CopperBank Resources Corp. heeft de eerste resultaten bekendgemaakt van een programma voor herbemonstering van boorkernen, dat gericht is op de bevestiging van de historische hoogwaardige breccia-mineralisatie en de bemonstering van niet eerder bemonsterde boorkernen in de buurt van de breccia's. Gat G4: 48,47 meter van 1,69% koper uit 15,54 meter, bevestiging van historische vondsten van 1,66% koper over hetzelfde interval, Gat G5: 33,52 meter van 1,20% koper uit 36,58 meter, bevestiging van historische vondsten van 1,08% koper over hetzelfde interval, Gat G10: 20..12 meter van 0,22% koper uit 215,19 meter, in niet eerder bemonsterde boorkern, waaronder 6,39 meter van 0,43% koper uit 215,19 meter, die het bestaan bevestigt van perifere mineralisatie buiten de bekende, hoogwaardige, door breccia gehoste mineralisatie.
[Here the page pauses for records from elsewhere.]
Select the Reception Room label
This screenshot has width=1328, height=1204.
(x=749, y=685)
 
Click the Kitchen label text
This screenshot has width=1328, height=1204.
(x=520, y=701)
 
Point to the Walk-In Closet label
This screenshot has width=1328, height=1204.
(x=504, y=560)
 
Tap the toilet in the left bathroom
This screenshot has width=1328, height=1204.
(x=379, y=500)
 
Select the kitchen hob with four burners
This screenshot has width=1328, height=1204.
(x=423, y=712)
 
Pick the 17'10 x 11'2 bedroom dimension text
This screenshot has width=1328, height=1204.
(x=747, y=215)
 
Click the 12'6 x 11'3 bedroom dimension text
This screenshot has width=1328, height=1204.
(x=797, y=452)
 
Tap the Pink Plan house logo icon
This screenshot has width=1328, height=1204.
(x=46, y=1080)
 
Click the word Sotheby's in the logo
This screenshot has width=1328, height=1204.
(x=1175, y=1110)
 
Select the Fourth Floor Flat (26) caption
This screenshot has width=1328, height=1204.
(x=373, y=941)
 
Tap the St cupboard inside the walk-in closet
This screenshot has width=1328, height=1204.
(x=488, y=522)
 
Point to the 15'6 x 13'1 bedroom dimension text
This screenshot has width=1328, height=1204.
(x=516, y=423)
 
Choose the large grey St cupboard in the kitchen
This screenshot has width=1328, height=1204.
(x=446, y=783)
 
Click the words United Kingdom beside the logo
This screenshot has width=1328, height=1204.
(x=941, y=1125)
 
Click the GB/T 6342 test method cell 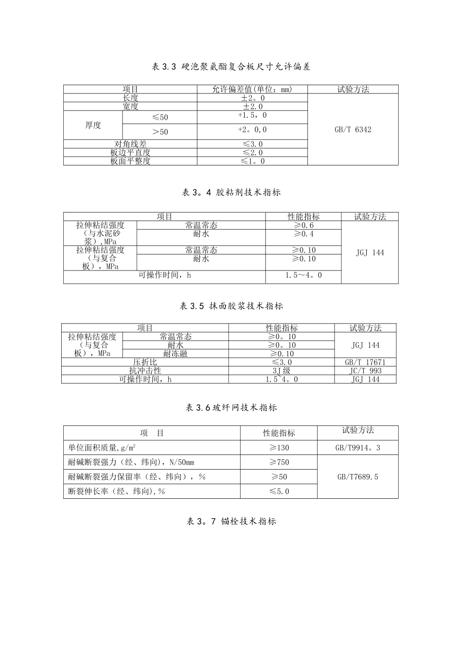click(353, 129)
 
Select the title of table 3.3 click(231, 67)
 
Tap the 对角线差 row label click(130, 144)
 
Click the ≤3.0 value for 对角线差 click(252, 144)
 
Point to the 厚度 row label click(93, 125)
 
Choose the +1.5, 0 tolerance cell click(252, 116)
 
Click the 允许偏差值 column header click(252, 89)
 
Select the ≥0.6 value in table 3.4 click(303, 225)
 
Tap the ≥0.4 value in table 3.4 click(303, 234)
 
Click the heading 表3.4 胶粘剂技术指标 click(231, 192)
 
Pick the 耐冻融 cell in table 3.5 click(175, 354)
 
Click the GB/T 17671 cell click(365, 363)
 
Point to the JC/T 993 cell click(365, 371)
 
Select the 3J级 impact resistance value click(282, 371)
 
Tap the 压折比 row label click(145, 363)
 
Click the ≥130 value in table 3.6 click(279, 448)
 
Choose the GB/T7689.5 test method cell click(357, 477)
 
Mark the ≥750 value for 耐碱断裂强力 click(279, 462)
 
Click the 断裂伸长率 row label click(117, 491)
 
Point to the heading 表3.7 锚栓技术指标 click(231, 521)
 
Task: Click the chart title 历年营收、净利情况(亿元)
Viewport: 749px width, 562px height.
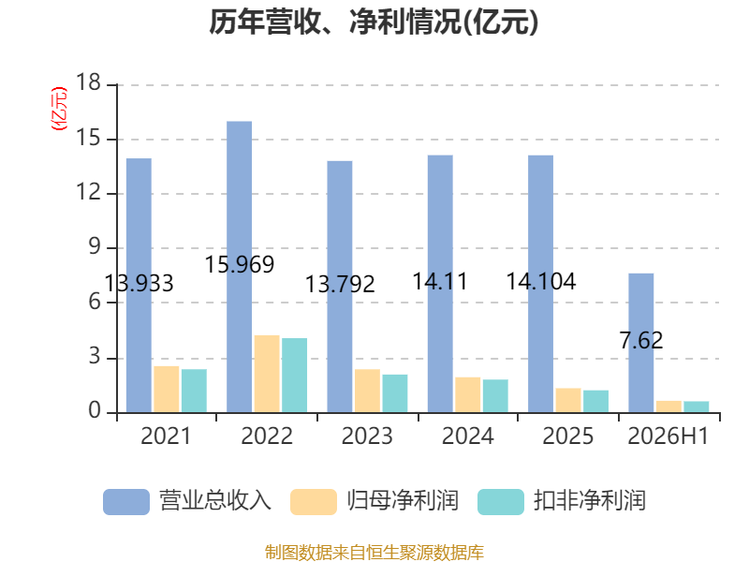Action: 374,22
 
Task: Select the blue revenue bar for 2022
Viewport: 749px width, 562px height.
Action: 240,267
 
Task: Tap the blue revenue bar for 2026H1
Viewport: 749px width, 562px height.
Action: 641,343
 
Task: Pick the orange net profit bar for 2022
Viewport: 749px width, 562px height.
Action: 267,374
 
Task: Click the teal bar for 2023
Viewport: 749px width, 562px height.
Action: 395,393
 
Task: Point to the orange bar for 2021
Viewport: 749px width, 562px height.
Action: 167,389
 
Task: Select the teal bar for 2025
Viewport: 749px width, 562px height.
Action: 595,402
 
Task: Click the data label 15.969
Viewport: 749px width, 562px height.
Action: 240,264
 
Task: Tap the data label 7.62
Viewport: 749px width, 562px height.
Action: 641,340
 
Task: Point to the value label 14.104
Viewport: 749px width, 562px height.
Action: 541,281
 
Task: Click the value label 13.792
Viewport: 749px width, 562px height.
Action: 340,285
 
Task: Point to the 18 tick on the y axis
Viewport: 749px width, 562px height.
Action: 88,82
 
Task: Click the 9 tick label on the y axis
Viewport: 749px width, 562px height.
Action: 95,246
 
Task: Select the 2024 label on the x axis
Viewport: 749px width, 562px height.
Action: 467,436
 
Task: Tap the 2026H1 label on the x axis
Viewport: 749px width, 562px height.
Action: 668,436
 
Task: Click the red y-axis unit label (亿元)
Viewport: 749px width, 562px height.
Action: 60,109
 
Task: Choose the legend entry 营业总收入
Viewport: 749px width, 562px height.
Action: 187,501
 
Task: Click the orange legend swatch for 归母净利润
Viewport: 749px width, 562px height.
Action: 314,502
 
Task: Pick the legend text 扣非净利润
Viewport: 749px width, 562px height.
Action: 590,501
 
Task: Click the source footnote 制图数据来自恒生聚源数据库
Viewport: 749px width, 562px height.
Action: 374,553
Meer dan 2.800 meter van het boorprogramma van 5.000 meter is voltooid. De geologie van het gebied wordt gedomineerd door Paleoceen Glory Hole vulkanisme, dat is geïntrigeerd door de Copper Creek Granodioriet van Laramidetijd, die beide doorsneden worden door gemineraliseerde hydrothermale breccia's. De boorgaten G4, G5 en G10 zijn oorspronkelijk door AMT (USA) Inc. in 1997 geboord.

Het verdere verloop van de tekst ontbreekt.